Abstract Body (Do not enter title and authors here): Introduction
Aortic compliance is crucial for maintaining diastolic blood pressure and systemic perfusion throughout the cardiac cycle. Echocardiography is widely used for cardiovascular imaging but has limited precision in clinical phenotyping of aortic compliance.

Hypothesis
We hypothesized that a deep learning approach can quantify aortic compliance by precision characterization of the aortic root in parasternal long-axis echocardiogram videos and that this deep learning measured aortic compliance would correlate with aspects of thoracic aortic repair.

Aims
Develop a high precision deep learning model for quantifying aortic compliance from echocardiogram videos and explore associations with surgical repair.

Methods
We used 51730 PLAX echocardiogram videos from Cedars-Sinai Medical Center, divided into training (46188), validation (5035), and test (507) cohorts.
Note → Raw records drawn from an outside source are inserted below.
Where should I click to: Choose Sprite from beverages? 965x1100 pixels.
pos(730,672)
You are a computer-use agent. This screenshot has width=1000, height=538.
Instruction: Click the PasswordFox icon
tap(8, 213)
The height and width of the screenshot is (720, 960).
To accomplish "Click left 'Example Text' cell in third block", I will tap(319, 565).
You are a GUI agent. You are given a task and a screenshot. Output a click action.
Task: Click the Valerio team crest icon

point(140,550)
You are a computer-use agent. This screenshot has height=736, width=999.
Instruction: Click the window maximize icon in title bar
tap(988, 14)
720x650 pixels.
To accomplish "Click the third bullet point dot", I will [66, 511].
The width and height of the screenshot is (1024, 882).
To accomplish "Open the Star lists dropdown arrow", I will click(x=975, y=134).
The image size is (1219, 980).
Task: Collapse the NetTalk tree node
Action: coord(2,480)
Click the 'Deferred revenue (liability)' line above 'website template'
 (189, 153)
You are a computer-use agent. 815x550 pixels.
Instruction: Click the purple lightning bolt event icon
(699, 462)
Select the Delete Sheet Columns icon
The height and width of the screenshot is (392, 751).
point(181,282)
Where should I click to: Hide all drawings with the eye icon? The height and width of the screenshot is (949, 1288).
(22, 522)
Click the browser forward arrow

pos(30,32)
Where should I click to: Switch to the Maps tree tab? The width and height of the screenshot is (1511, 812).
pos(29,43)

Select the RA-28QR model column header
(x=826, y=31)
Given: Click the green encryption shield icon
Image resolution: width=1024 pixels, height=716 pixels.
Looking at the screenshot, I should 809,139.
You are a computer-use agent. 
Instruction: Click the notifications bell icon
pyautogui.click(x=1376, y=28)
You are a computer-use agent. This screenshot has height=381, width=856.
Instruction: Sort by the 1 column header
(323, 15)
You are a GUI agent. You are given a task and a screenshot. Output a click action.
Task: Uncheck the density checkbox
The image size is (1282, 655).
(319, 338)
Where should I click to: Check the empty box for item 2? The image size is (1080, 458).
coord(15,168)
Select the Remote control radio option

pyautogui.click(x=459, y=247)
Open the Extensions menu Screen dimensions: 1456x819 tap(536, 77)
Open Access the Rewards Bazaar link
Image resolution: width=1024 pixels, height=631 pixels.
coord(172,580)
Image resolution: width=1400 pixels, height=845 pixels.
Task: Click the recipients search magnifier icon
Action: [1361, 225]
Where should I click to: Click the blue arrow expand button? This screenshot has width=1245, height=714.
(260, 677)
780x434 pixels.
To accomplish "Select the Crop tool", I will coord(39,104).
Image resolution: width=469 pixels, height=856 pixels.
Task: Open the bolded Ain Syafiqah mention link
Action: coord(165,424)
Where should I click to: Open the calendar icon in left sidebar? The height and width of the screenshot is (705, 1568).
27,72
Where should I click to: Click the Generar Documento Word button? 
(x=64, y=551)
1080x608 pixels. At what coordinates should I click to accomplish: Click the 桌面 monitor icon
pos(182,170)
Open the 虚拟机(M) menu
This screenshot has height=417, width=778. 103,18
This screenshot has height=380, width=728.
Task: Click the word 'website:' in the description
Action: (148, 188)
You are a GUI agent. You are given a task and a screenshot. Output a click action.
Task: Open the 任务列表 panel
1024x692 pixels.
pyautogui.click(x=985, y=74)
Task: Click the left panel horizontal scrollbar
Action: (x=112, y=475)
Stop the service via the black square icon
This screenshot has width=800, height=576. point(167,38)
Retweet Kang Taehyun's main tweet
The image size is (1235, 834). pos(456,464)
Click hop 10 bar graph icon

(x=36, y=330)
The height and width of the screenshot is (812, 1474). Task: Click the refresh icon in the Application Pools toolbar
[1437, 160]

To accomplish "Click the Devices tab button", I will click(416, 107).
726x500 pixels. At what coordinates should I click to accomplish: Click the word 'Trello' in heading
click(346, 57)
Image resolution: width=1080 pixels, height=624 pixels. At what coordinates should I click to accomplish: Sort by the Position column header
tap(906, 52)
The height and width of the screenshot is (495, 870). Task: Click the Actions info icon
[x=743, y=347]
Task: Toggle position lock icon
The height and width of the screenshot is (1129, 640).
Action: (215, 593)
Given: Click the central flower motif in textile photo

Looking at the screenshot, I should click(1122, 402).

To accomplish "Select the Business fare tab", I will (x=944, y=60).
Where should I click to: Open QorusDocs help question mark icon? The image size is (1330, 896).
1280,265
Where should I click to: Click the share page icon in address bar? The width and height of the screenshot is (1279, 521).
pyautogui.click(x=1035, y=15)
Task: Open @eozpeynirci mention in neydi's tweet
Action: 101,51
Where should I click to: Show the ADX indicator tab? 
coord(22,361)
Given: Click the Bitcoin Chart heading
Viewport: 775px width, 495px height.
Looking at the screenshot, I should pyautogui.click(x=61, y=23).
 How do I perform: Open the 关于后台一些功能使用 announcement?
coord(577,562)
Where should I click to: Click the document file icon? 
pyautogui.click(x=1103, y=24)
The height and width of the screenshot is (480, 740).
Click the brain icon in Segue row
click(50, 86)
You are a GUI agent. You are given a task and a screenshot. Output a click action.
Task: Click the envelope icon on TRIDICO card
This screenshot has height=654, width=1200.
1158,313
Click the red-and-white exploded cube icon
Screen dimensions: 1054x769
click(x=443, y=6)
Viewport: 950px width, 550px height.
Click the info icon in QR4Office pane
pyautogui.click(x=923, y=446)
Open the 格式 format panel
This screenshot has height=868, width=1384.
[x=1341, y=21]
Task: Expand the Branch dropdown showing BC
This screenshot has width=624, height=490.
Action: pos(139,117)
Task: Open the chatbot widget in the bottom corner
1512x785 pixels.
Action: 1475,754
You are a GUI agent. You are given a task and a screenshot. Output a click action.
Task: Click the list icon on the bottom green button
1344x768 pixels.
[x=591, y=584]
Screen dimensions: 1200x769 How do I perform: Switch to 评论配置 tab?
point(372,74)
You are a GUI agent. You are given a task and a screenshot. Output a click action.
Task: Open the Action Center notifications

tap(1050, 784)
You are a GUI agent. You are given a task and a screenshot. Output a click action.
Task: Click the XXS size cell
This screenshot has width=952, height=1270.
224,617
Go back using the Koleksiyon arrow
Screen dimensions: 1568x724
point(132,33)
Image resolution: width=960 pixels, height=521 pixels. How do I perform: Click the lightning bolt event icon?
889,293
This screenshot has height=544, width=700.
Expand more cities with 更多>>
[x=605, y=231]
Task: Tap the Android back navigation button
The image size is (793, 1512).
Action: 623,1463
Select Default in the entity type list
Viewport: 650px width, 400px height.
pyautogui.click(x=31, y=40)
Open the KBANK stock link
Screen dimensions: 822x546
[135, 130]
The DeepLabv3 architecture with a 50-layer residual network backbone was used for frame-level segmentation of the aortic root. Strain was obtained by dividing the change in root diameter by the minimum diameter during each cardiac cycle. Evaluation of measurements was performed on a separate cohort of 33 patients who underwent endovascular repair of the thoracic aorta.

Results
The model accurately measured aortic root diameter with a mean absolute error (MAE) of 2.5mm comparing favorably with clinical inter-observer variability (MAE of 2.9mm, p=0.010). Exploratory data analysis showed increasing aortic root strain after endovascular repair (n=12, p=0.084) but no clear trends after combined endovascular and open repair (n=21, p=0.852). Aortic strain was lower in patients with prior abdominal surgery (n=12, p=0.001) and dissection that underwent repair (n=14, p=0.099), and postoperative aortic strains were lower in patients requiring surgery within 30 days (n=7, p=0.024).

Conclusion
A deep learning workflow can measure aortic root diameter and identify changes in aortic compliance with higher precision than human assessment. Trends in preoperative and postoperative aortic strain in patients undergoing endovascular repair suggest utility of aortic strain phenotyping for prognosticating clinical outcomes.